Semantic Conventions

OpenTelemetry Resource Attributes

Description: Required and recommended OpenTelemetry resource semantic
conventions.

All Splunk distributions of OpenTelemetry,

• MUST set the following OpenTelemetry resource attributes according to the
  OpenTelemetry Semantic
  Conventions:

  • telemetry.sdk.name
  • telemetry.sdk.version
  • telemetry.sdk.language

• SHOULD set the following resource attributes when applicable:

  • telemetry.auto.version

Note: this section does not apply to Real User Monitoring libraries, as they do
not use the OpenTelemetry Resource.

@jtmal-signalfx or @rauno56 can you verify this is satisfied? I do not have enough familiarity with the JS implementation to do so.

Splunk Resource Attributes

Description: Set of attributes used to uniquely identify a Splunk distro
version in combination with OpenTelemetry's telemetry.sdk.* attributes.

Attribute	Type	Description	Examples	Required
splunk.distro.version	string	The version number of the Splunk distribution being used.	1.5.0	Yes

Note: this section does not apply to Real User Monitoring libraries, as they do
not use the OpenTelemetry Resource.

❌ A search of the repository did not return an implementation of this. @jtmal-signalfx or @rauno56 can you verify this is satisfied or needs to be added?

[MrAlias]

To be sure, the profiling capabilities are not being included here because they do not look to be ready for a stable release. @rauno56 or @jtmal-signalfx can you verify the plan is to not include profiling in the stable release?

[MrAlias]

Versioning

All GDI repositories MUST be versioned according to Semantic Versioning
2.0. GDI repositories are versioned
separately from OpenTelemetry repositories as Splunk-specific breaking changes
MAY be introduced. GDI repositories MUST indicate what version of OpenTelemetry
repositories they are based on through release notes and SHOULD indicate through
logging. Additional version number constraints can be found in the sections
below.

Verified.

[rauno56]

@MrAlias, thanks for the reveiw. I collected your comments in the following list:

• GitHub Actions - MUST have Jira GitHub App configured - This must be done https://github.com/apps/jira by an organization owner. Delegating to more authoritative people 👇
• SHOULD have Codecov GitHub App configured - Even though the code is there it isn't run, because it was recently removed for a mysterious reason feat: report coverage splunk-otel-js#424
• SHOULD have Lychee Link Checker GitHub Action configured chore: add lychee for checking links splunk-otel-js#425
• Missing "badge on the README.md with GDI specification version" chore: add GDI badge splunk-otel-js#426
• Many releases do not use signed tags. These need to be recreated. NOOP
• MUST set the OpenTelemetry resource attributes telemetry.*
• Set splunk.distro.version resource attribute feat: add splunk.distro.version resource attribute splunk-otel-js#475

[rauno56]

@MrAlias, what comes to releases, since they're old ones and no one in the node ecosystem uses GH Releases for any authority I'll skip redoing the releases.

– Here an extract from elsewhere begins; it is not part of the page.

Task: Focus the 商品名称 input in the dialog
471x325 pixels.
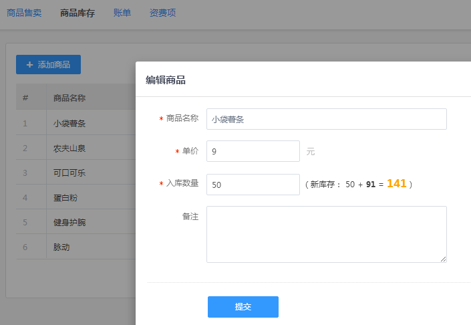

I would kindly ask someone(@iNikem / @flands ?) with permission to

1. Enable Require signed commits if it's not already.
2. Check whether the Jira GH App is configured - I don't have the access to the settings page and don't know how to check it otherwise. I don't know how this app would be useful though.

[mzajacsplunk]

1. I checked and "Require signed commits" is correctly set
2. I checked and the Jira GH app is configured

[rauno56]

Cool! Then we're all set.

[MrAlias]

Cool! Then we're all set.

Agreed! 🎉

Closing with the conclusion that this is complete, the JS distribution is ready for GA!